I sit watching the man who makes my morning tea. Standing by the element with his back towards me, he leans on one leg, carefully tending bitter leaves. The curve of his back in the sunlight has the grace of spilt molasses... filling every crack in the counter top.

Friday, August 10, 2012

There is something to be said for fire- it burns everything to the ground. The house of my life has burnt down. My past is gone, never to return. I stand naked, anticipating life's next adventure.... my heart longs for the sea. It's time to let it all burn and not be sorry to see it go. Be grateful for the lessons and move up to the next phase of learning.

I can't help but notice a recurring theme in my posts here... is it my Leo nature coming through?
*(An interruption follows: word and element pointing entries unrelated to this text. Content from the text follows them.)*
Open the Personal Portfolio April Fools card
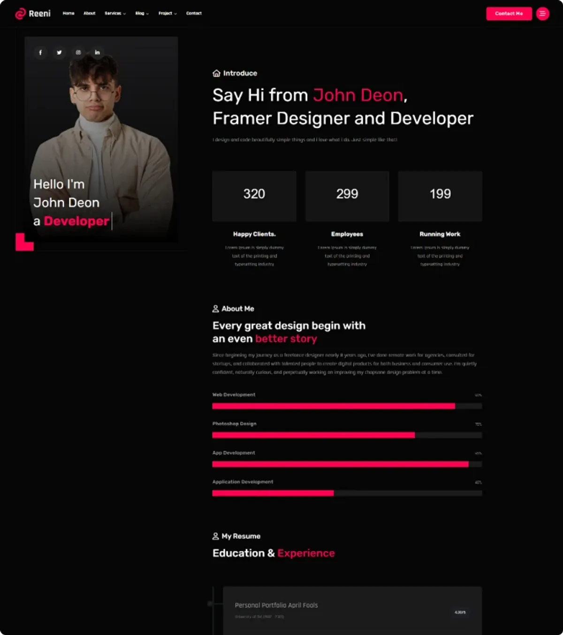563x635 pixels. click(x=352, y=610)
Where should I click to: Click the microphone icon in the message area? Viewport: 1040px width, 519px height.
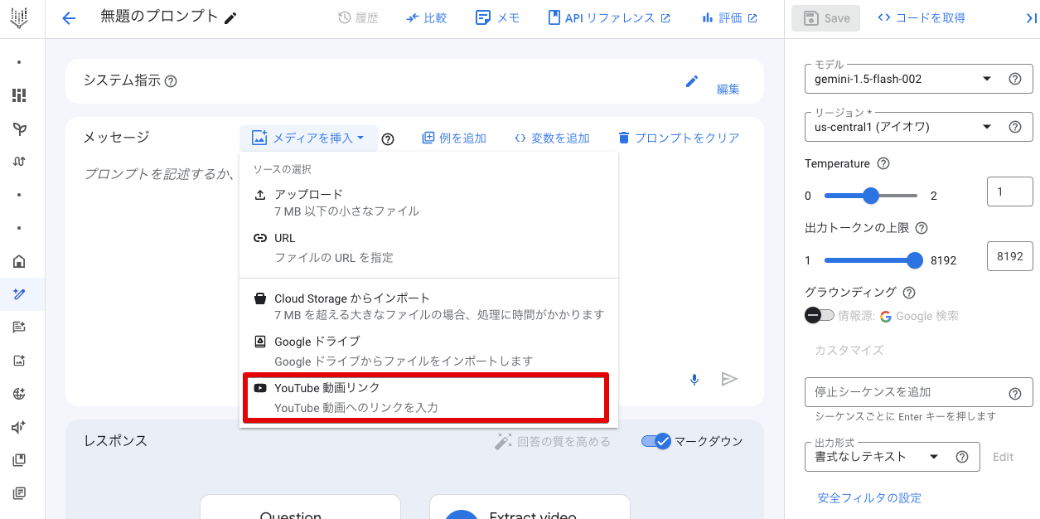point(694,379)
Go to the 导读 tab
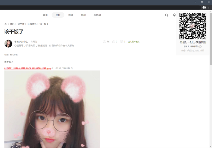 coord(71,15)
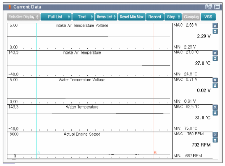Close the Intake Air Temperature graph row
Image resolution: width=225 pixels, height=166 pixels.
215,53
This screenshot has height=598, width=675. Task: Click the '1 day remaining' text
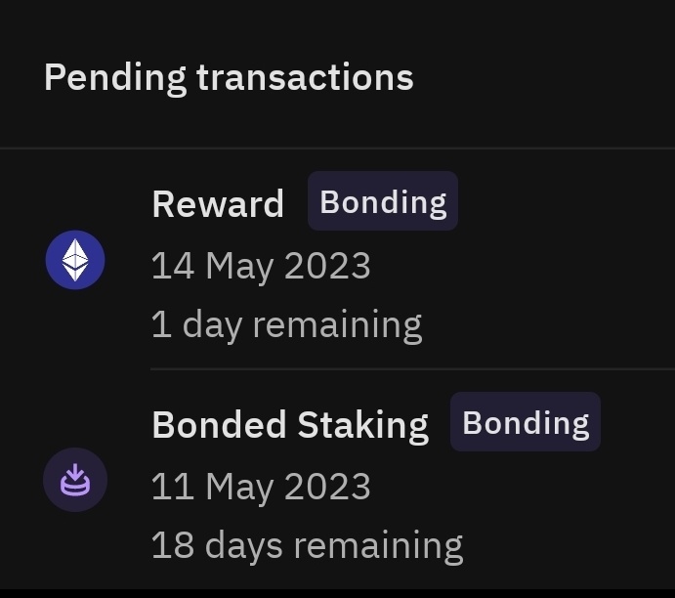[x=286, y=324]
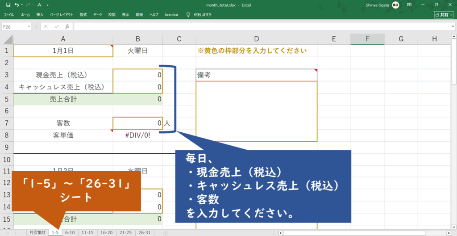Click the 何をしますか search box
This screenshot has width=457, height=236.
[x=206, y=15]
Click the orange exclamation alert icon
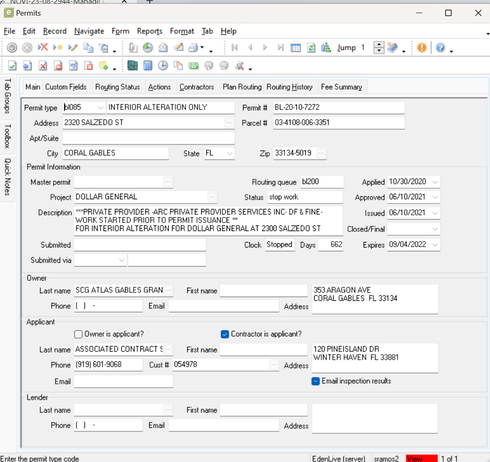The width and height of the screenshot is (490, 462). 422,48
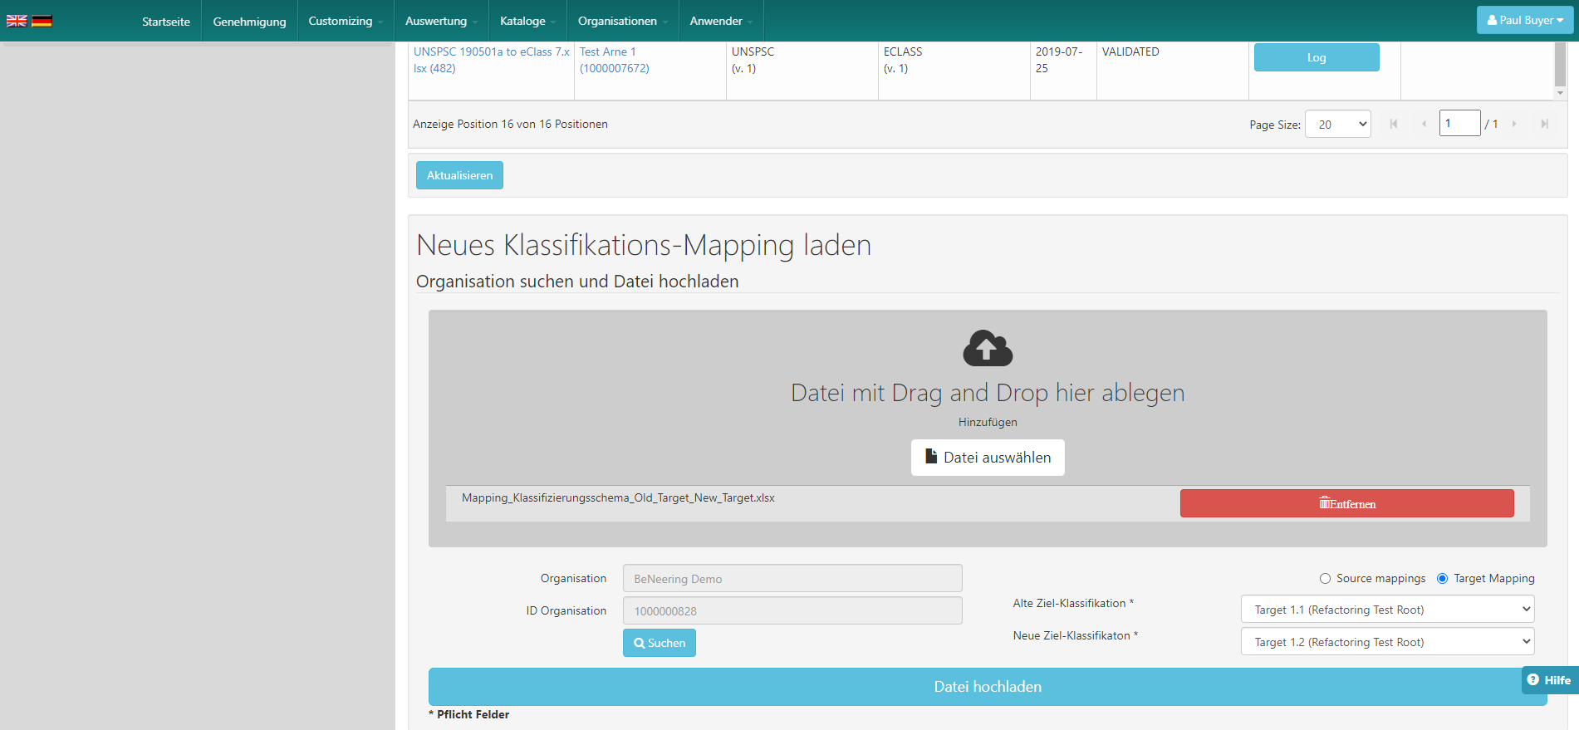The width and height of the screenshot is (1579, 730).
Task: Select the Source mappings radio button
Action: (x=1325, y=579)
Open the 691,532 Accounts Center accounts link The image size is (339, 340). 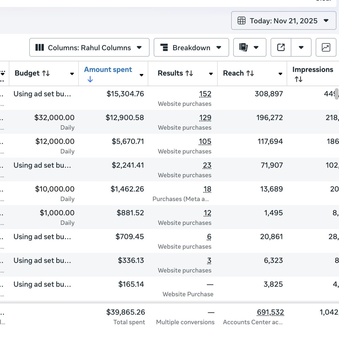270,312
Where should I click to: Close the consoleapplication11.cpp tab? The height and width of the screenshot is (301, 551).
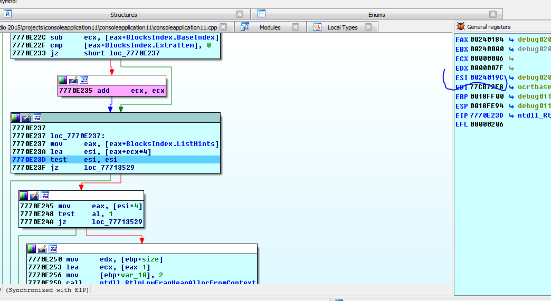point(224,27)
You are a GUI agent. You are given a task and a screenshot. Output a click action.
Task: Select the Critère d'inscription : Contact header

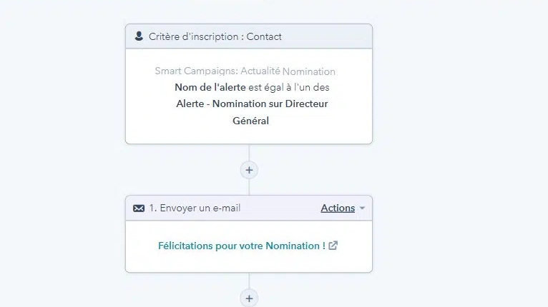tap(215, 36)
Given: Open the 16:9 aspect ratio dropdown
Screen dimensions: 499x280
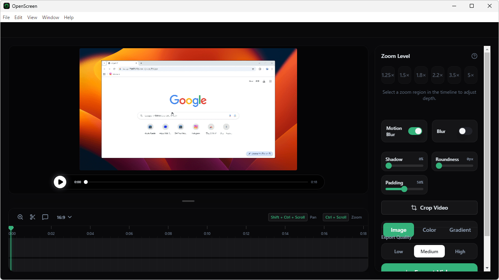Looking at the screenshot, I should pos(64,217).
The all-consuming sun?

Friday, September 10, 2010

I smell smoke...

And linger
To catch the scent of fire,
Of crackling wood, incense, and car tires,
Smoldering buildings,
Crusted meat.
They rise up to tell a story,
Burning the past
To make it whole again-
if only just for a moment.

Sunday, August 22, 2010

Sitting on the couch.
Listening for small sounds.
Scouring the the internet for no particular reason,
Eating the last of the macaroni and cheese,
And the sliced watermelon.

Friday, May 28, 2010

Sunday, April 25, 2010

today, I am looking at cognitive process. NebRa is now 7 months old and I have noticed a shift from the home to the outside world. Up until now, I have been clear about the environment in which he needs to develop. I must keep a constant check of my mood and the energy I am putting out, being sure it is kept positive and nurturing, always. You realize just how vulnerable babies are to the energy and influence around them; any space they occupy must be filled with love and encouragement. I have kept things quiet and calm, limit television and radio in favour of simple songs I sing out and dance to, and gentle talk and conversation between us. It has been a world of internal exploration- understanding the body and communicating with the body; motor skills being honed. I feel as a result, NebRa has developed a strong sense of Self and an understanding of his own rhythm. His crawling has led to the exploration of everything around him, and with that comes a kind of reaching out into unknown space. That space now needs to filled with family and friends. New faces mean new lessons in communication, new boundaries to be tested, new language.

This shift to the outside has led me to neighborhood programs for babies his age. Story times at the library, games and play at the early years centre. Watching him interact with the 'new' is exhilarating. You can almost see the neurons firing and creating new pathways in his mind.